RE: Die alte Schmiede am Dorfrand
Die Zeit tropfte zäh wie Honig. Der Boden war rau und staubig, und doch blieb ich reglos liegen. Wie durch einen Schleier drangen die Geräusche heran. Lachen. Ein Cornicen. Das Stampfen genagelter Sohlen auf dem Grund. Dann Stille. Weinen. Stimmen.
Ich wusste nicht, wie lange ich da lag, bis mein Geist und mein Körper wieder eins waren. Nur ganz langsam rappelte ich mich auf. Mein Mund schmeckte nach Rost und Staub, meine Lippe war geschwollen. Am Boden entdeckte ich einen halb geronnenen Blutfleck, wo das Blut hingetropft war. Ich machte einen wackeligen schritt davon weg und stürzte dabei fast. Meine Beine fühlten sich nicht an wie meine Beine.
Owain. Er war nicht zurückgekommen. Auch keiner der Legionäre, aber er eben auch nicht. Hatten sie ihn getötet? Warum war er nicht da? Hatte er nicht gesagt, er würde mich beschützen?

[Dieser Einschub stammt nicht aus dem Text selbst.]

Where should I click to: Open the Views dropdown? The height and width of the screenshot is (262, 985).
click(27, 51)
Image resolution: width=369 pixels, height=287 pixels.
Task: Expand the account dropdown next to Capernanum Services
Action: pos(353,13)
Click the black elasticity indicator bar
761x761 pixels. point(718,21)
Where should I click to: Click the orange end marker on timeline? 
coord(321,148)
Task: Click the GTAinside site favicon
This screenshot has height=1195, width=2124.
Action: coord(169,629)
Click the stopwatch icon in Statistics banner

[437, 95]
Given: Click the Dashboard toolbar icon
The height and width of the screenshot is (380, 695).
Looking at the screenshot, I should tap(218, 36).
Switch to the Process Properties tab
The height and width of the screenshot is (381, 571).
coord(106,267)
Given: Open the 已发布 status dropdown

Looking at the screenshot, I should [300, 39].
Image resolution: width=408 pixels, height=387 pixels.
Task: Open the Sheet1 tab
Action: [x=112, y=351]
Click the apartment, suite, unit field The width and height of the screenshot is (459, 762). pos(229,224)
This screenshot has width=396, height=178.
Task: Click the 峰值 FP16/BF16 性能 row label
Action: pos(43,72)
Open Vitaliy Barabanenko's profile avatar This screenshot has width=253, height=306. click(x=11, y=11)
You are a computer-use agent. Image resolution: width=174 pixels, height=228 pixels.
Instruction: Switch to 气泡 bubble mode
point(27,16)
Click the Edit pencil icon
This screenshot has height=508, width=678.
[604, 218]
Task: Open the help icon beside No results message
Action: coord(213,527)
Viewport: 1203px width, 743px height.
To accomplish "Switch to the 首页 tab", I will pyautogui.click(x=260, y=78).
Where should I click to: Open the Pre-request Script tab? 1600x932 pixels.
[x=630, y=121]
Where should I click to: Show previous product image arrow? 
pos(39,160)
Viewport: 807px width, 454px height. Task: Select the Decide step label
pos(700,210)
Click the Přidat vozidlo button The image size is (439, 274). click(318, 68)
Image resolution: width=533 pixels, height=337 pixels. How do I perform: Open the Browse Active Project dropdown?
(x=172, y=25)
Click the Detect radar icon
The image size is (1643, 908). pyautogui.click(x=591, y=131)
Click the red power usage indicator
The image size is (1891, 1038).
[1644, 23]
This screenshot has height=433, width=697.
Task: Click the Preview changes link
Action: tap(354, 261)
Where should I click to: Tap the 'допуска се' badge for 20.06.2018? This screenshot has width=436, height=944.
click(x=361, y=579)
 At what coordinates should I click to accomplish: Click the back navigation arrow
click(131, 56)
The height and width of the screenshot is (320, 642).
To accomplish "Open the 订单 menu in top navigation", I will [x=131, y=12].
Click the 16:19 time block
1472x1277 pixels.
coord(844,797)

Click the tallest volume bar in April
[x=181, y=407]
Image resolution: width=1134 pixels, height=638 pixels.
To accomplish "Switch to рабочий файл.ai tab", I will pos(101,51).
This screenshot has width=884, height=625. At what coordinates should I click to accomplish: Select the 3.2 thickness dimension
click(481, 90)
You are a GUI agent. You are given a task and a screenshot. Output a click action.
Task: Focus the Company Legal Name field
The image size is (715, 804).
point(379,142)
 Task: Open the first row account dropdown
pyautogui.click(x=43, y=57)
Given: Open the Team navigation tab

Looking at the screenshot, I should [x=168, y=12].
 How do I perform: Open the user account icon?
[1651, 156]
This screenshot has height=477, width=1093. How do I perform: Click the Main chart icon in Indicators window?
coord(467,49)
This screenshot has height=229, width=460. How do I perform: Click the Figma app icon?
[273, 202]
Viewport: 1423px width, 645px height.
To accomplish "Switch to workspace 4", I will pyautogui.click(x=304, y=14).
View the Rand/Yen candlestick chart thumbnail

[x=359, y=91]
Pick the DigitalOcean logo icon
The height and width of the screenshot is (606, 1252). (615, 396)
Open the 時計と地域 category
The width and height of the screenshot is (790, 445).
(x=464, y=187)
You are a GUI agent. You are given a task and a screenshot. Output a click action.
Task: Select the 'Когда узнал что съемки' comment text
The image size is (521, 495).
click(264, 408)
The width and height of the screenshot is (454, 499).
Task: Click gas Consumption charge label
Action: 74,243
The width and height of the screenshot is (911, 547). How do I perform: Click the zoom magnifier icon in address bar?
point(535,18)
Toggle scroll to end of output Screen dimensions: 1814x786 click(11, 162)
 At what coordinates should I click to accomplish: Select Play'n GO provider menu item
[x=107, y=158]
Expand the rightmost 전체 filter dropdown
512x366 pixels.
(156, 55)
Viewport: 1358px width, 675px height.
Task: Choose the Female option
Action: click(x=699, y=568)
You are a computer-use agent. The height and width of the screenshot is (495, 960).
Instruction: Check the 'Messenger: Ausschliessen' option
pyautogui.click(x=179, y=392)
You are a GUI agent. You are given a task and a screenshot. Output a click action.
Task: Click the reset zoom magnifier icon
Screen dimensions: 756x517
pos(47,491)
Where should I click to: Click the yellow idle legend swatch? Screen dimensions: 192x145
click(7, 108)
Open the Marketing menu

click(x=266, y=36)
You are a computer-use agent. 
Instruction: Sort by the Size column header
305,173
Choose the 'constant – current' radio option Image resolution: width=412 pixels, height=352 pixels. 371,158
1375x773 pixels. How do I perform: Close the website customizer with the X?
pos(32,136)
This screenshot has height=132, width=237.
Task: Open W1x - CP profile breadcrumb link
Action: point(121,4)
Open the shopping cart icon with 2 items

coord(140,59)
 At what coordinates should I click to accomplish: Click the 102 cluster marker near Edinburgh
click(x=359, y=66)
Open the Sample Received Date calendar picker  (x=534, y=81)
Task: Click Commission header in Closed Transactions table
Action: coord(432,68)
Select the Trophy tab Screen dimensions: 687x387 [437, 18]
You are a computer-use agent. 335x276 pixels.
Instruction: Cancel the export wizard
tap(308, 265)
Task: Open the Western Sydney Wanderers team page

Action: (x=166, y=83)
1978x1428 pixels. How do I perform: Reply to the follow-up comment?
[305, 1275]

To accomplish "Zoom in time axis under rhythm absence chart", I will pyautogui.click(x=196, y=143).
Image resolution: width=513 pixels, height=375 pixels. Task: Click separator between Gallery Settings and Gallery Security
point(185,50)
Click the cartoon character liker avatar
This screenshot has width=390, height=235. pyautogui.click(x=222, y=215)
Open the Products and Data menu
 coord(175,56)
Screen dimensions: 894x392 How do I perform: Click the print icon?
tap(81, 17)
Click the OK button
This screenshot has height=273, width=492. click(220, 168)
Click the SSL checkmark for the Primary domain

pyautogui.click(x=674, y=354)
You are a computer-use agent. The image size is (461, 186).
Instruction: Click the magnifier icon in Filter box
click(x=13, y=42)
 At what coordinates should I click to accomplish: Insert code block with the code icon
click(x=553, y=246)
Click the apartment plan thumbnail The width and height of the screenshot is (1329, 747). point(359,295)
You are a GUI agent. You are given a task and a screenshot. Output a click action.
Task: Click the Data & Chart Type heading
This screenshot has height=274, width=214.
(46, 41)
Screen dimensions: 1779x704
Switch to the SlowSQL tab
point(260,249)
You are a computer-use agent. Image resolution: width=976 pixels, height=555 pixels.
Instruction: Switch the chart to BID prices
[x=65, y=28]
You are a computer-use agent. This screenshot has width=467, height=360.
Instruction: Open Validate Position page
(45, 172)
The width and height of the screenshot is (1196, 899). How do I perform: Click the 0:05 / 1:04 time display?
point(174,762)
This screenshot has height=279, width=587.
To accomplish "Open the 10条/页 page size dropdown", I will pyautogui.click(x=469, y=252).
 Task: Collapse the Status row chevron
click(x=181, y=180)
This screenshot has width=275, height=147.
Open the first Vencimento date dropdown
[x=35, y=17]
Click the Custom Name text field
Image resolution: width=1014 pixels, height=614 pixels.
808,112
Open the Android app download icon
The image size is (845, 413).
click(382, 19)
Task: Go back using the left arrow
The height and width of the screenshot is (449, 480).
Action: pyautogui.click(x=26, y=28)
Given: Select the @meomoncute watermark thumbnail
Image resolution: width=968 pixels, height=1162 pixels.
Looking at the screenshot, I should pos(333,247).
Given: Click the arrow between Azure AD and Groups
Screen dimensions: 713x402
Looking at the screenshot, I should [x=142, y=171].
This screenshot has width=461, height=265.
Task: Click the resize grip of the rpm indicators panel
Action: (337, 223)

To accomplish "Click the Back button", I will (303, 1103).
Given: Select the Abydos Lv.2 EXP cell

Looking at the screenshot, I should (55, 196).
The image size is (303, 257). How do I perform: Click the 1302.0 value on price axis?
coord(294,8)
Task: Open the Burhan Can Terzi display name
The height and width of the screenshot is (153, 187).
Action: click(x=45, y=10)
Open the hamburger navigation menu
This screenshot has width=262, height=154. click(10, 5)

Wo war er? Ich machte noch einen wackeligen schritt und fiel beinahe gegen den Amboss, wo ich mich erst einmal festhielt. Mir war übel und schwindelig und ich zitterte noch immer so heftig. Ich wusste, ich hatte eine Schock, aber dieses Wissen nützte so rein gar nichts, um etwas dagegen zu unternehmen.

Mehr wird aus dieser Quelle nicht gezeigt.